I don’t need to tell you how many fans the Final Fantasy series has, and if you read my previous blog regarding my thoughts about FFXIV, you’ll know that the game is drowning in a sea of strong criticism from game developers, the media, and fans worldwide. I choose to be a big part of this community: I make friends online, I read the forums, I listen to concerns, and I think about ways that the game can be improved. The only reason I haven’t submitted my feedback to Square-Enix (SE) is because there hasn’t been a formal venue (i.e. survey) to do so.

But in reading the experiences and opinions of fans like myself, I not only end up with feedback about the game, but also about the people providing the feedback in the first place.

So if you’ve been playing FFXIV, you need to read this.

It’s no secret that the game was released prematurely. It’s no secret that it’s filled with clunky interface, slowdown, server issues, lack of transparent tutorials, and the like. If Square-Enix wasn’t aware of these issues during the beta phase, the online community has certainly rammed them down SE’s throat.

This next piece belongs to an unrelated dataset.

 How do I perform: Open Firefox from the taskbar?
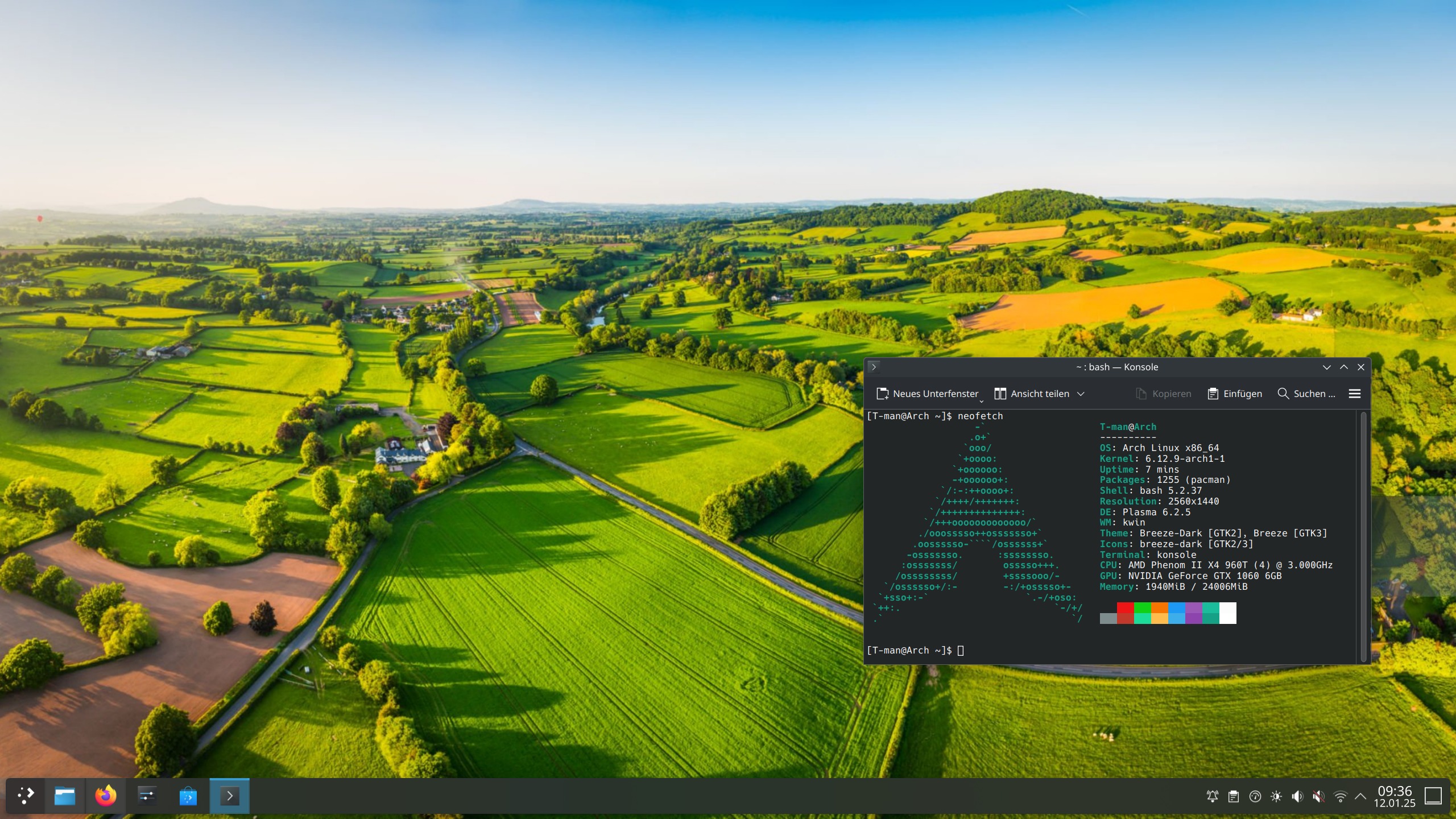tap(106, 795)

Most developers understand their development cycles and finished products a little better. I’m big a huge fan of Activision Blizzard (formerly Blizzard Entertainment) since the days of WarCraft, and the company is notorious for delaying almost every major game release for good reason: it’s not quite done yet. It’s not uncommon to see a 3-month delay, followed by another 3-month delay. A more recent example of this would be the development of LittleBigPlanet 2, which had an original release date of November 2010 and was subsequently pushed into early 2011 because the developers wanted to create the best game possible.

Does that mean that, by releasing the game prematurely, SE doesn’t want to create the best game possible? Not at all. One of the major goals for SE in releasing FFXIV, and by virtue of the game being an MMORPG, was to have a worldwide simultaneous release that would engage fans in Japan, North America, and Europe at one time and encourage a worldwide community.  In fact, it is the first time SE has done a worldwide launch for any FF game in the series history. But it must have put tremendous pressure on the development team to ensure that the game was playable by the September 2010 release date–but “playable” is a very subjective term.

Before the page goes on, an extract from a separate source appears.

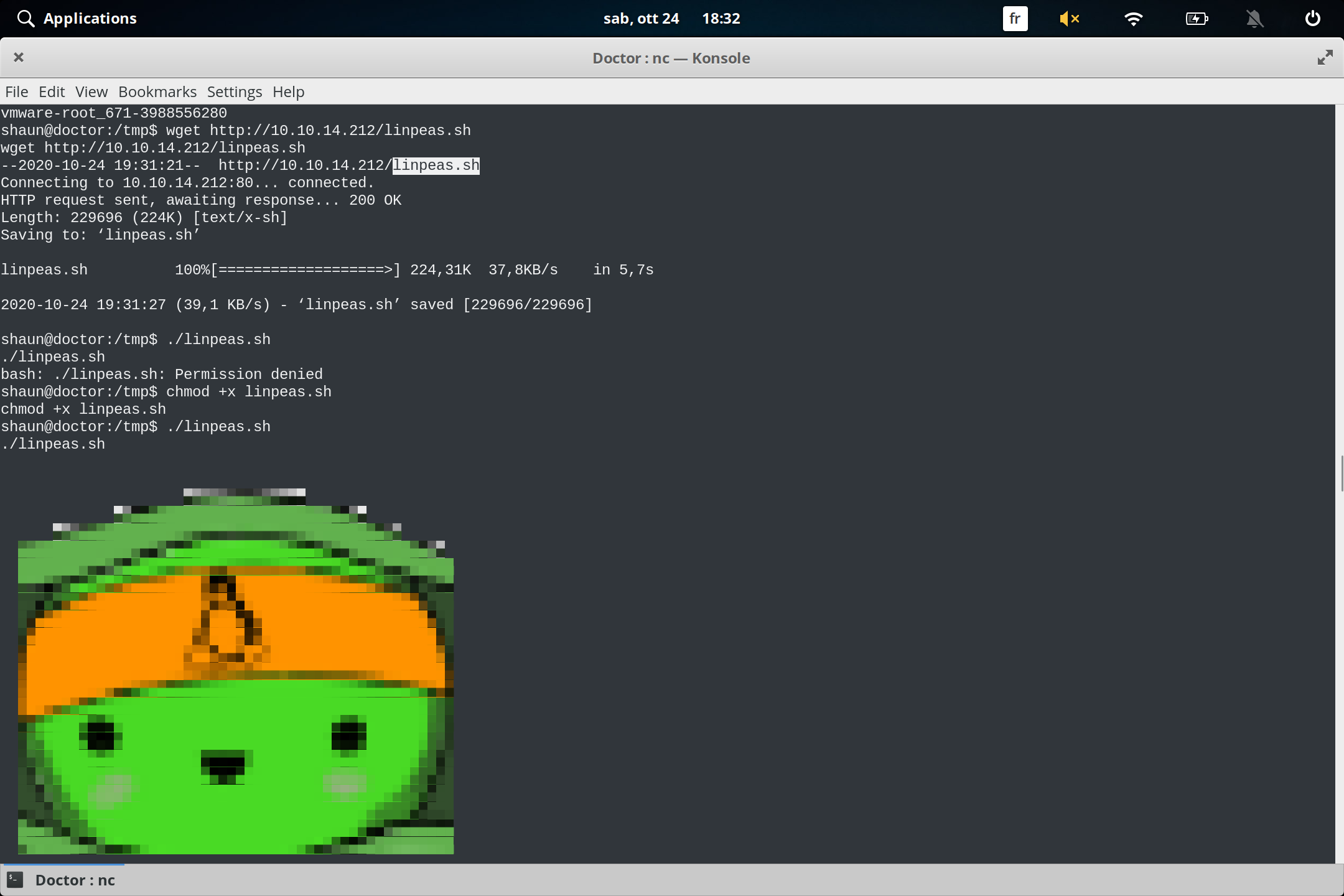
Task: Enter fullscreen via the diagonal arrows icon
Action: pyautogui.click(x=1325, y=57)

It doesn’t help that SE continues to have a very successful and loyal fanbase with FFXI, which retainers a large number of active users to this day despite being a game of the previous console generation.

Could SE have pushed the release date like Blizzard or Media Molecule? Of course, but then there’s that thing called revenue that more often than not takes priority over a change in release date. So in the end, SE made the wrong decision: they forced the game out early and, as a result, received what some might consider appropriate criticism. But you know what? Companies make mistakes.

The FFXIV community, however, is not so quick to let SE forget this, let alone have a momentary respite from the onslaught of enraged forum posters. SE has been active in listening to the community and their concerns, and addressing them with updates, patches and a mile-long list of new features and improvements to the game (released yesterday via the FFXIV Lodestone website), as well as a list of established and documented goals that the development team is working on from now until early 2011. But guess what? Most fans still aren’t satisfied. What’s the most common comment?

“These things should have been in the game when it shipped. I’m not supporting SE and I won’t be playing past the trial period. SE should have never shipped this lousy excuse for a game!”

For as much as I can understand opinions like this, the fact remains that: (1) the game has been shipped, so deal with it; (2) SE made a mistake and they are taking actions to retain their player base; (3) SE obviously has a long-term plan to adjust the game and refine it accordingly.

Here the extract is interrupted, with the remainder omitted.